◆ **YOUR TASK**: Reproduce the article below on the facelifted RAV4 word for word, in full.

--- SELECTED EXTRACT ---

With wait times of up to six months (or more) for certain RAV4 Hybrid variants, some orders will switch to facelifted RAV4 models from Q1 next year.
Toyota Australia announced in June that a facelifted 2022 RAV4 was on its way, due to begin production in December 2021 at the Japanese plant it sources from. But what happens if you’ve already ordered your RAV4 and the estimated delivery date is April ’22?
For buyers who’ve ordered in 2021 but their allocation timing aligns with the updated RAV4’s production schedule, then serendipity means that you’ll be offered an even newer RAV4!
Due to high demand for the RAV4, Toyota’s public website carries a disclaimer that says “some variants of the 2021 RAV4 have limited availability. As a result, customers who place an order may be offered the updated 2022 RAV4.”
As to exactly what date that switchover will occur is all up to the shipping gods and the global pandemic, though Toyota Australia is expected to announce an actual on-sale date for the MY22 RAV4 approaching Christmas.
The updated RAV4 is mainly about detail refinements, as confirmed by Toyota Oz back in June and by Toyota’s European outfit earlier this week with the release of fresh images of the RAV4 Hybrid Adventure – a Euro-market RAV4 Edge with a Hybrid drivetrain.
At present, the Australian Edge variant features a 152kW/243Nm 2.5-litre direct-injection petrol four and eight-speed automatic transmission, shared with MY21 Camry Ascent and Lexus ES250, combined with a mechanical AWD system – not the electric-motor-driven ‘E-Four’ arrangement from the AWD Hybrid.
Changes to the MY22 RAV4 include new LED headlights on Hybrid models, LED fog lights, a restyled grille and, on most models, fresh alloy wheel designs.

--- DATA EXTRACTS ---

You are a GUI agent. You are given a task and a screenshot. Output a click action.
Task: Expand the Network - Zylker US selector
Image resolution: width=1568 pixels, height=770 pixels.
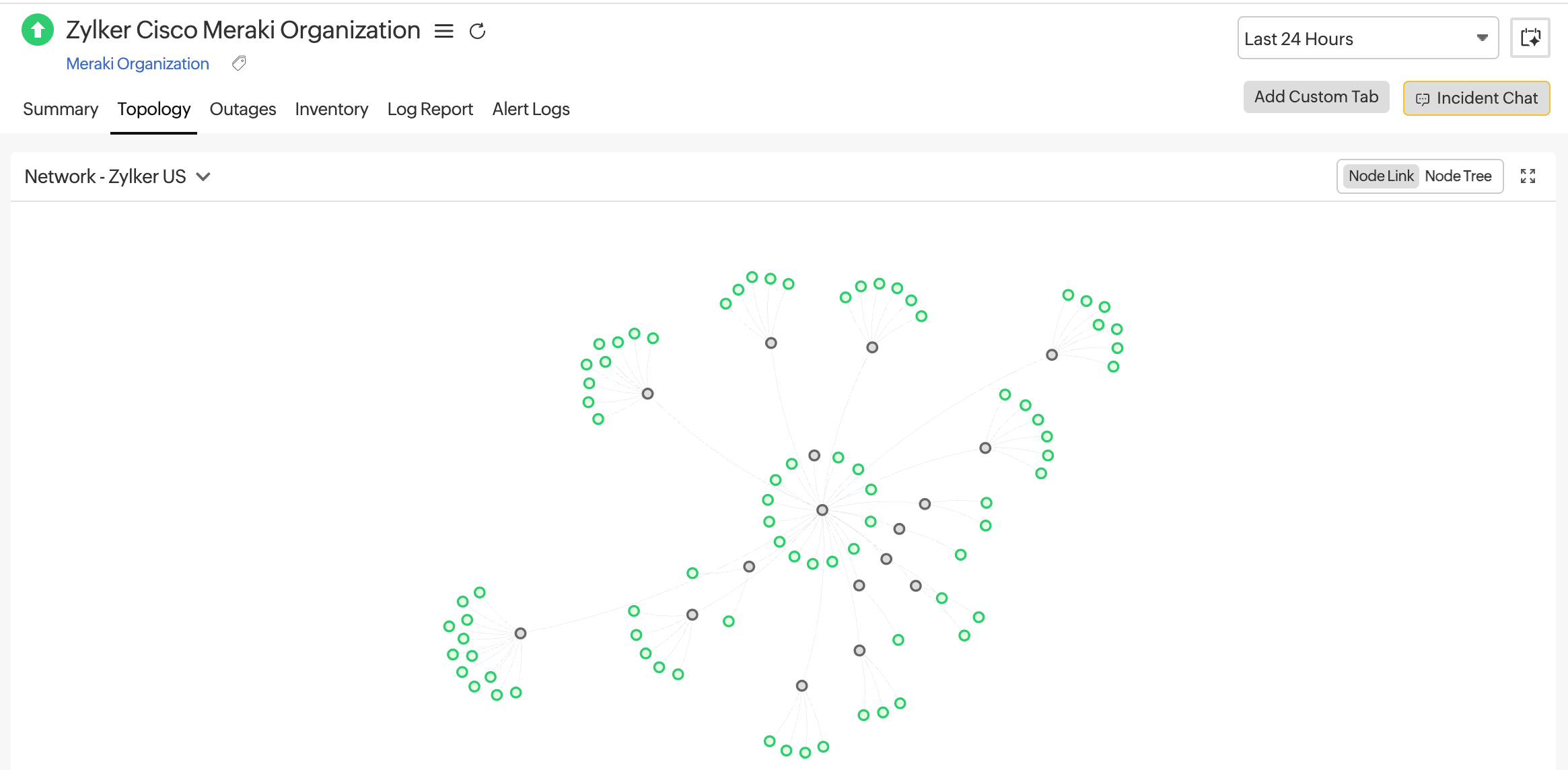pyautogui.click(x=106, y=176)
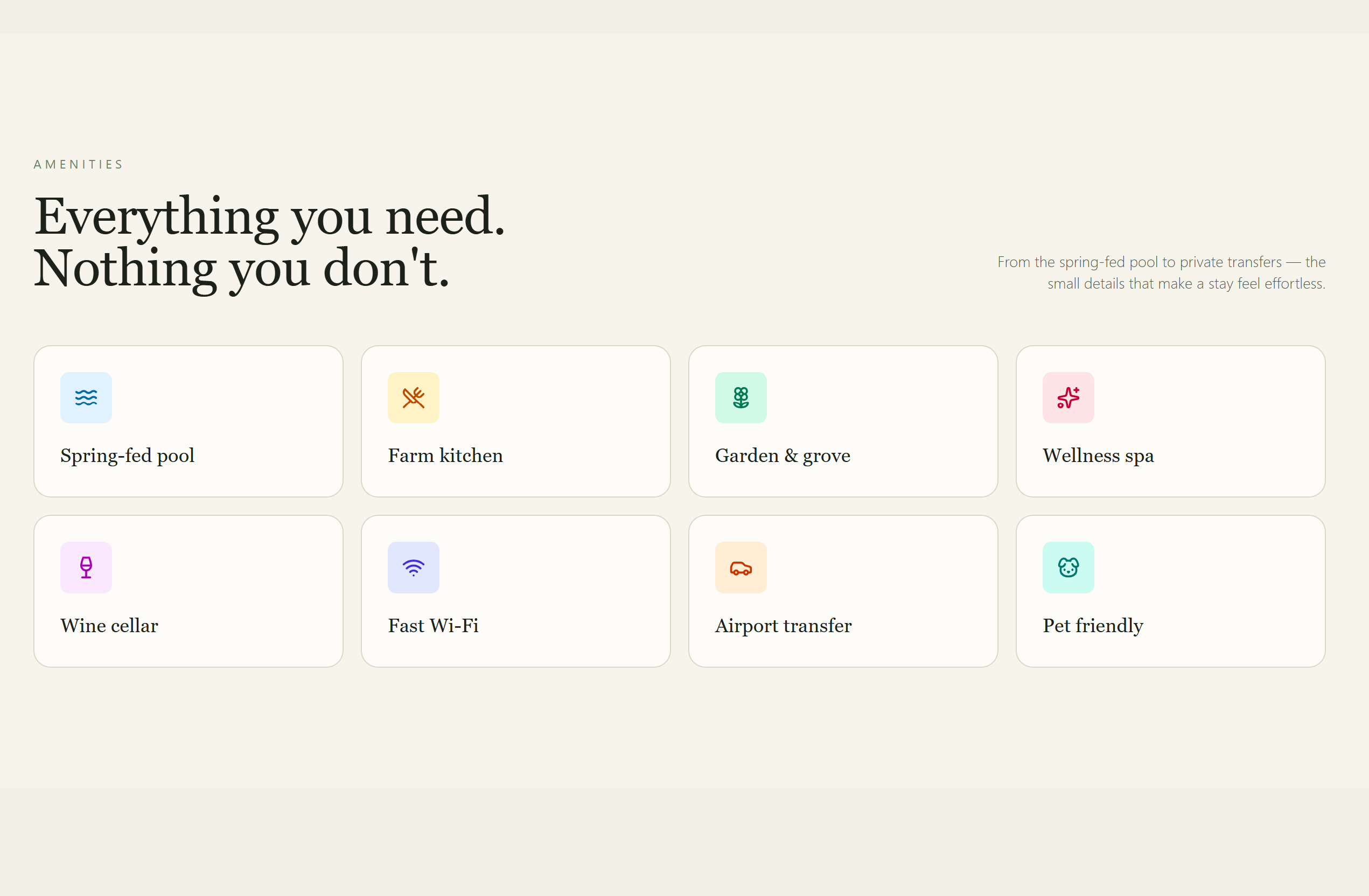Click the orange car Airport transfer icon
The width and height of the screenshot is (1369, 896).
point(741,567)
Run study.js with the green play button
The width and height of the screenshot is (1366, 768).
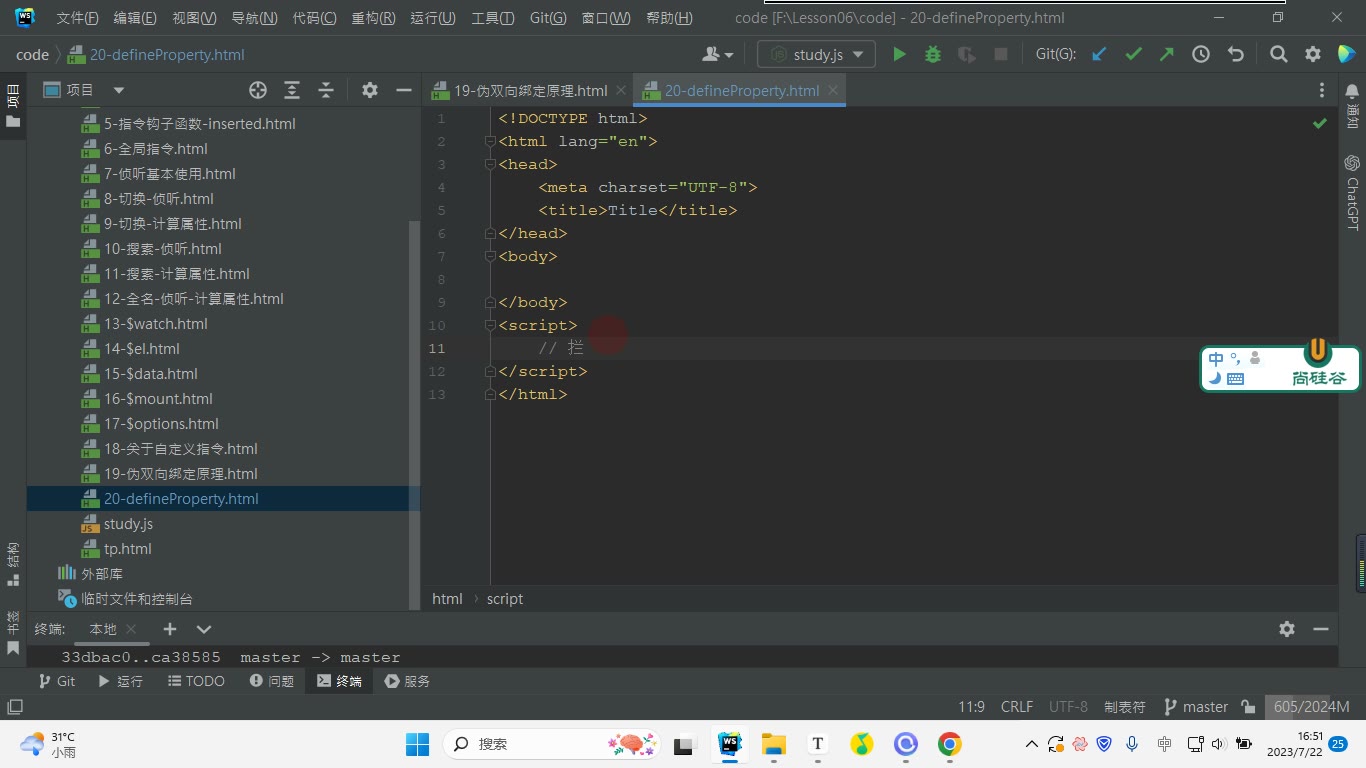click(x=899, y=54)
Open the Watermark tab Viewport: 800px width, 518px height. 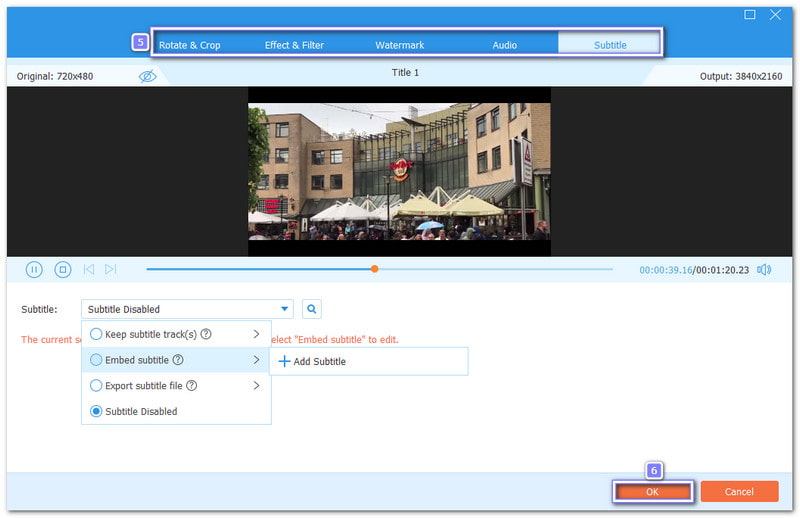[400, 45]
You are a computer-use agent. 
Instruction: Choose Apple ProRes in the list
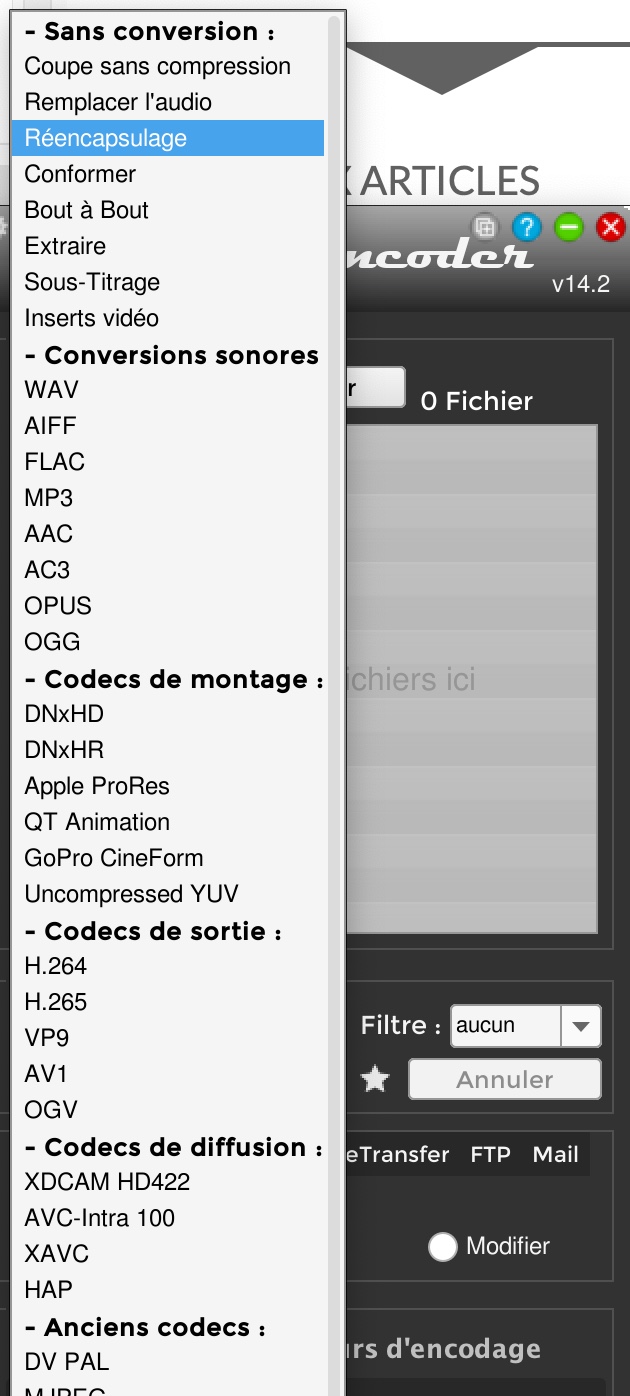click(x=97, y=786)
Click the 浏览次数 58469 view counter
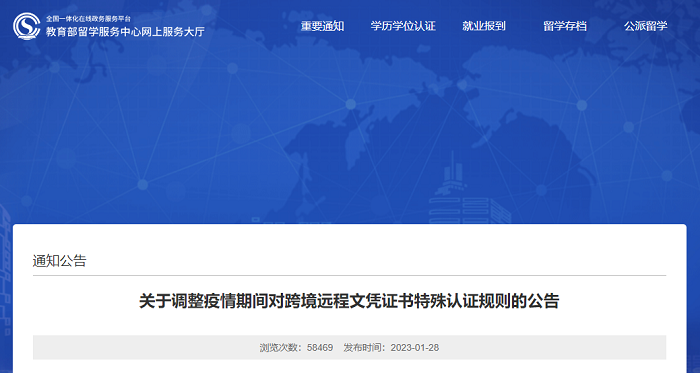The image size is (700, 373). click(x=296, y=348)
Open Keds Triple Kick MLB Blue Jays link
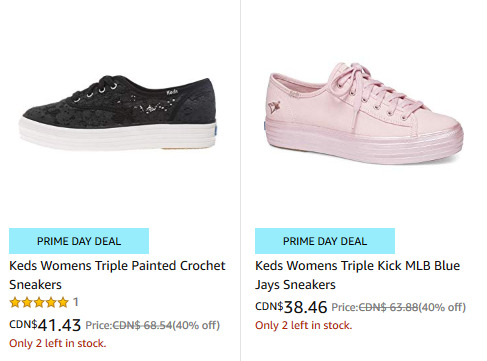487x361 pixels. 358,275
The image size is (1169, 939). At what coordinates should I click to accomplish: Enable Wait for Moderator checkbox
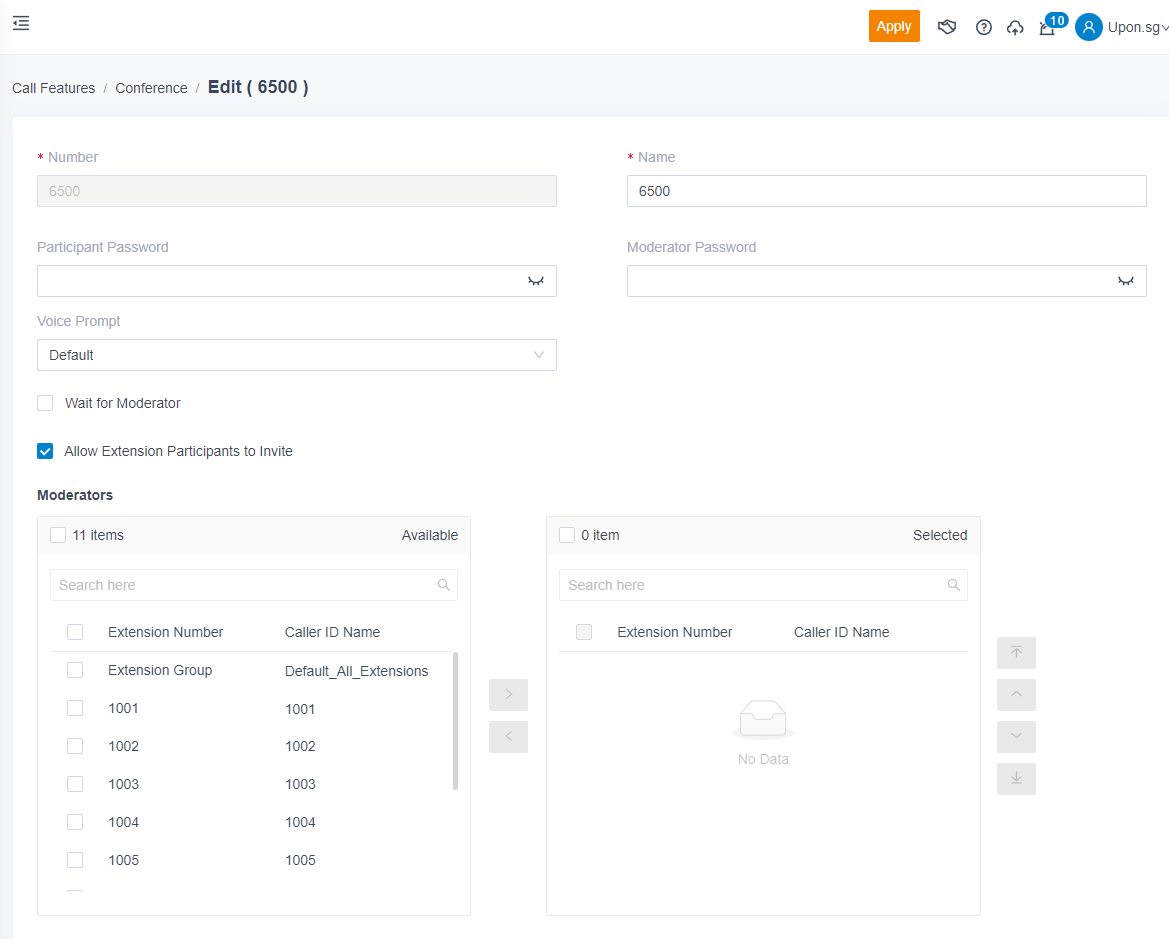[45, 403]
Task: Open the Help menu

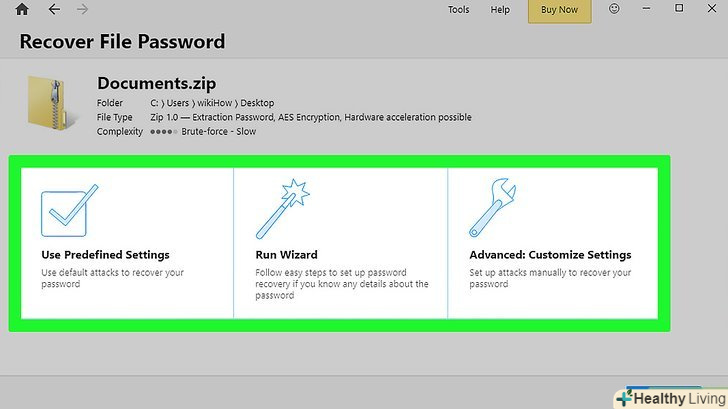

---

◆ **SOLUTION TO THIS PROBLEM**:
With wait times of up to six months (or more) for certain RAV4 Hybrid variants, some orders will switch to facelifted RAV4 models from Q1 next year.
Toyota Australia announced in June that a facelifted 2022 RAV4 was on its way, due to begin production in December 2021 at the Japanese plant it sources from. But what happens if you’ve already ordered your RAV4 and the estimated delivery date is April ’22?
For buyers who’ve ordered in 2021 but their allocation timing aligns with the updated RAV4’s production schedule, then serendipity means that you’ll be offered an even newer RAV4!
Due to high demand for the RAV4, Toyota’s public website carries a disclaimer that says “some variants of the 2021 RAV4 have limited availability. As a result, customers who place an order may be offered the updated 2022 RAV4.”
As to exactly what date that switchover will occur is all up to the shipping gods and the global pandemic, though Toyota Australia is expected to announce an actual on-sale date for the MY22 RAV4 approaching Christmas.
The updated RAV4 is mainly about detail refinements, as confirmed by Toyota Oz back in June and by Toyota’s European outfit earlier this week with the release of fresh images of the RAV4 Hybrid Adventure – a Euro-market RAV4 Edge with a Hybrid drivetrain.
At present, the Australian Edge variant features a 152kW/243Nm 2.5-litre direct-injection petrol four and eight-speed automatic transmission, shared with MY21 Camry Ascent and Lexus ES250, combined with a mechanical AWD system – not the electric-motor-driven ‘E-Four’ arrangement from the AWD Hybrid.
Changes to the MY22 RAV4 include new LED headlights on Hybrid models, LED fog lights, a restyled grille and, on most models, fresh alloy wheel designs.